**What is expected**
Review the material and extract every line in which the word "CONSOMMABLES" occurs.

**Records for this task**
----------------------------------------

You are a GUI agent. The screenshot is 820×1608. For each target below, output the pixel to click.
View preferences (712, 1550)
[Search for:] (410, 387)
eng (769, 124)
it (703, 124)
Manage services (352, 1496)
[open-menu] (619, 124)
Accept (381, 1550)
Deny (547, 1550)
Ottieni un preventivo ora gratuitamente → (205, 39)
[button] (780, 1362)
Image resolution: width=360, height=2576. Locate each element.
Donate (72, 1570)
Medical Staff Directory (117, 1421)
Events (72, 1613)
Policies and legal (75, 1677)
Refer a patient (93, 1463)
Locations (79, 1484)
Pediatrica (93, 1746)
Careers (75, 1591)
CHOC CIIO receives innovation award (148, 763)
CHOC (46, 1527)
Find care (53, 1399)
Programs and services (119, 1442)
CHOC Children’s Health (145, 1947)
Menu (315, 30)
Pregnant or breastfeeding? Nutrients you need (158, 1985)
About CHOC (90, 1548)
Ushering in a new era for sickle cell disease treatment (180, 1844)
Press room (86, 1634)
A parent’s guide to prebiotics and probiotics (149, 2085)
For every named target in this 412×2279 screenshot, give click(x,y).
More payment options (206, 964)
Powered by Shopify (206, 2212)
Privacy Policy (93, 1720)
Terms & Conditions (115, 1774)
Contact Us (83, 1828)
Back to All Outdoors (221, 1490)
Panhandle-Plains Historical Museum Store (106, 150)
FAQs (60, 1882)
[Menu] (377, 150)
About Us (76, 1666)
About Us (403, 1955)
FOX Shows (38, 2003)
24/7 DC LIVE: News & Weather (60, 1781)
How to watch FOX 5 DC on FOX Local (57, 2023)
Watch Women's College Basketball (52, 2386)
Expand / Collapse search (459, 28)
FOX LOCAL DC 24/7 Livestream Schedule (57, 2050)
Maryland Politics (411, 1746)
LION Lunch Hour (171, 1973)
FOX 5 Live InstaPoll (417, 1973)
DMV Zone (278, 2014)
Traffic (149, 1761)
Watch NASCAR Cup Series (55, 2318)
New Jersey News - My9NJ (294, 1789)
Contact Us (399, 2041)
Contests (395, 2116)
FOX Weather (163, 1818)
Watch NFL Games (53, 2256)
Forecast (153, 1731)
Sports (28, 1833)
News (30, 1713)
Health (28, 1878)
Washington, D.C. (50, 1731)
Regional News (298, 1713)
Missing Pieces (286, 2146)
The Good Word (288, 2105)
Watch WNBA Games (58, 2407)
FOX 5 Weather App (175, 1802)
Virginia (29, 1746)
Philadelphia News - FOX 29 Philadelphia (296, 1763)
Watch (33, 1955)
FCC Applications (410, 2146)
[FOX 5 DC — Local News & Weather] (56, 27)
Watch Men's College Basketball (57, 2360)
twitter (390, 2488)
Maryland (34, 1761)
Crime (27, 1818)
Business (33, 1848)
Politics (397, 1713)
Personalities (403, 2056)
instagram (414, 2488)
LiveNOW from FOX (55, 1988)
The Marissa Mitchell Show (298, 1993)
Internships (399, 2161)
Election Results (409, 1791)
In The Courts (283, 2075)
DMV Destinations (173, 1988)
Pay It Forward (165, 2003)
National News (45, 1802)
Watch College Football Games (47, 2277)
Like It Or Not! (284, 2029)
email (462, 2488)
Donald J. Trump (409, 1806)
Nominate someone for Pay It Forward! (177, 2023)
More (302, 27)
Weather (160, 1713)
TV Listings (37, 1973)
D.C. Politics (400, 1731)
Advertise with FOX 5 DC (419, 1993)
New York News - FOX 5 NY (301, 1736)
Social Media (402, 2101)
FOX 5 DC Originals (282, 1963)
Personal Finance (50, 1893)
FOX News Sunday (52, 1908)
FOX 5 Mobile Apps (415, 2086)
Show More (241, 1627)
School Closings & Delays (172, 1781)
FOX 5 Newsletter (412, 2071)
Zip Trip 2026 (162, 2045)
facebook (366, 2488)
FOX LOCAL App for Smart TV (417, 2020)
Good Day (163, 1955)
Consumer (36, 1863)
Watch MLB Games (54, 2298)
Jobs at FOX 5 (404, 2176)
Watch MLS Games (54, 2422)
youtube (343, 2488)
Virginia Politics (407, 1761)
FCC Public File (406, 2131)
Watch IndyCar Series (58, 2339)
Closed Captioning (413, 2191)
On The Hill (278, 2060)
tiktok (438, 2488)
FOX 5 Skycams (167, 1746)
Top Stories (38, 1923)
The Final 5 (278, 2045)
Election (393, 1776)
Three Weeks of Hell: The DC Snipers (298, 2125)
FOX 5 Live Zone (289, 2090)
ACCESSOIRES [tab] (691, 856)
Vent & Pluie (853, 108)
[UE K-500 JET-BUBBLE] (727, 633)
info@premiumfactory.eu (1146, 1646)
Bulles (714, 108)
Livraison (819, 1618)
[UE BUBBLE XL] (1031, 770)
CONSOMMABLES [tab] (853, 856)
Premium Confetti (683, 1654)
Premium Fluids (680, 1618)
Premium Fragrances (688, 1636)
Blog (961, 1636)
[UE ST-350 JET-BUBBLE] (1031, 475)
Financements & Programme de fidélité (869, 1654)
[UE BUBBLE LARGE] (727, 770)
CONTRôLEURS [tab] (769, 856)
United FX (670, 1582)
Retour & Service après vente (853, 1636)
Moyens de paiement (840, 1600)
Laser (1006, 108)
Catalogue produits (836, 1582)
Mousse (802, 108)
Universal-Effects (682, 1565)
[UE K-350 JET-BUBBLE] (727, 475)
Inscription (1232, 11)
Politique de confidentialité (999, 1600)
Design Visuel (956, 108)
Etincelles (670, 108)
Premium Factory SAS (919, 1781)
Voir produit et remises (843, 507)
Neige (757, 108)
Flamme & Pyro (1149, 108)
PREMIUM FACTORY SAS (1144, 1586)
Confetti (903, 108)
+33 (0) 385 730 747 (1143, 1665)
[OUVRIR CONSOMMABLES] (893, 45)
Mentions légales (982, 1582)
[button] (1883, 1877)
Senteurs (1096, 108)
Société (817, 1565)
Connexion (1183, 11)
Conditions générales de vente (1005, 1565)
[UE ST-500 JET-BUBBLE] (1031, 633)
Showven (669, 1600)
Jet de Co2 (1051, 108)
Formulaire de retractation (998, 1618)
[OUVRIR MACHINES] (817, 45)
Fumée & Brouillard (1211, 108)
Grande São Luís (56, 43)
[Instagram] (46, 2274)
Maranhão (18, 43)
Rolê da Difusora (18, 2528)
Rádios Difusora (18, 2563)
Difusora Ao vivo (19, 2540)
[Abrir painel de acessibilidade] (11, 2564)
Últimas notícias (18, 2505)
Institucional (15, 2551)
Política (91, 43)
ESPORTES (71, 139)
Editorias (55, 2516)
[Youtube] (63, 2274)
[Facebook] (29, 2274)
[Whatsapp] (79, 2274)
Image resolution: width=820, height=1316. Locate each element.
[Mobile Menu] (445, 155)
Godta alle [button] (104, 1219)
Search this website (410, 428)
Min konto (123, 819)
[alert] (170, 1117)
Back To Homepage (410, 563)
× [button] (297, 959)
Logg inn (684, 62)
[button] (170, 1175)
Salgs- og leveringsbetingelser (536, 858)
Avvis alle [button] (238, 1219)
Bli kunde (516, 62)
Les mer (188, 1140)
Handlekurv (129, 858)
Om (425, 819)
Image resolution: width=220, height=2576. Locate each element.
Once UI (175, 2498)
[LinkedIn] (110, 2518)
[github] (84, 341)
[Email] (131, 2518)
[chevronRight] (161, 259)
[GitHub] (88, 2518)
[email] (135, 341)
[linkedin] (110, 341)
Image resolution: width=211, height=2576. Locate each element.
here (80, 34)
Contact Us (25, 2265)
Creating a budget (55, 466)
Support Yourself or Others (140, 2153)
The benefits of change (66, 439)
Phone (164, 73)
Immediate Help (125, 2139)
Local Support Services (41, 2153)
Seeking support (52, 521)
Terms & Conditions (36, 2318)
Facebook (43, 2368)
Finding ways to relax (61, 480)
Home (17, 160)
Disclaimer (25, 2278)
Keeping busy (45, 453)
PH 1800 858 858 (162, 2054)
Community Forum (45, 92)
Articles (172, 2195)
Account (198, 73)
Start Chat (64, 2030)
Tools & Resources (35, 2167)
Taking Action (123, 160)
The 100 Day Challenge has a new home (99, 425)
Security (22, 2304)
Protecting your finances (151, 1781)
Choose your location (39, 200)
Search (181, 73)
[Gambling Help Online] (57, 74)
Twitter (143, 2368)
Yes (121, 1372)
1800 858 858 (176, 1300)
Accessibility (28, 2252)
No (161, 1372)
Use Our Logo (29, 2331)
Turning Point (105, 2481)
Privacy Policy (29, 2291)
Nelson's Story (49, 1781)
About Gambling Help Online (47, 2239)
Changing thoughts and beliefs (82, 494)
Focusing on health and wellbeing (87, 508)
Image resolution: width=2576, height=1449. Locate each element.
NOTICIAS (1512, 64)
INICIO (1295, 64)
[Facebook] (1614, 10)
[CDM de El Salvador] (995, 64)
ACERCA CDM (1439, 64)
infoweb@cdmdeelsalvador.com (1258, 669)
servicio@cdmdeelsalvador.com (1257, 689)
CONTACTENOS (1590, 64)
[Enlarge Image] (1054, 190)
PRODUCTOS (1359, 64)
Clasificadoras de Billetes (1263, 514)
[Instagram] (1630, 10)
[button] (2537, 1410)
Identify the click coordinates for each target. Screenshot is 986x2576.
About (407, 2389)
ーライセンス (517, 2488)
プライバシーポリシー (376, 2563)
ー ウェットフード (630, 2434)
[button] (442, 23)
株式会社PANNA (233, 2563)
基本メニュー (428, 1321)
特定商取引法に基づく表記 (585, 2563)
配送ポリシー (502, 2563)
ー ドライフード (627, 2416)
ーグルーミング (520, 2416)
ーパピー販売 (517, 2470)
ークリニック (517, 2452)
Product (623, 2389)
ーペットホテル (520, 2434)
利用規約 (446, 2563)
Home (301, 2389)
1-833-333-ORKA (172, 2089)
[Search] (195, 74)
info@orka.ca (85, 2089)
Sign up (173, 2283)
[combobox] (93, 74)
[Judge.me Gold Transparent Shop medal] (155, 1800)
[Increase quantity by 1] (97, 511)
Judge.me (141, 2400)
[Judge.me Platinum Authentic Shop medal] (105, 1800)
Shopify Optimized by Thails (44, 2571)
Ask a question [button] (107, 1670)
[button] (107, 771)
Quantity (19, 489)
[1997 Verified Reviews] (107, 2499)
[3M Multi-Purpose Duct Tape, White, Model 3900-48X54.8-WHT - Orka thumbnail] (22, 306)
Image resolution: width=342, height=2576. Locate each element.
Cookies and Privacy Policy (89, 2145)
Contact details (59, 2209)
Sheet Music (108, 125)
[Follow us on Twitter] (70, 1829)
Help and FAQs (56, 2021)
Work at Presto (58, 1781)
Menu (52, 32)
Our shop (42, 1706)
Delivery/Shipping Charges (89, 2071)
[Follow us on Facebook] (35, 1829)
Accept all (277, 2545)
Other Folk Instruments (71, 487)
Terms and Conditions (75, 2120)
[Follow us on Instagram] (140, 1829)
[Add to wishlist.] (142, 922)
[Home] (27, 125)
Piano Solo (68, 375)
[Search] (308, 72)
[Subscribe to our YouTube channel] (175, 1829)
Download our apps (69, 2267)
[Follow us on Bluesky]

----------------------------------------

**Solution to the exercise**
CONSOMMABLES [tab] (853, 856)
[OUVRIR CONSOMMABLES] (893, 45)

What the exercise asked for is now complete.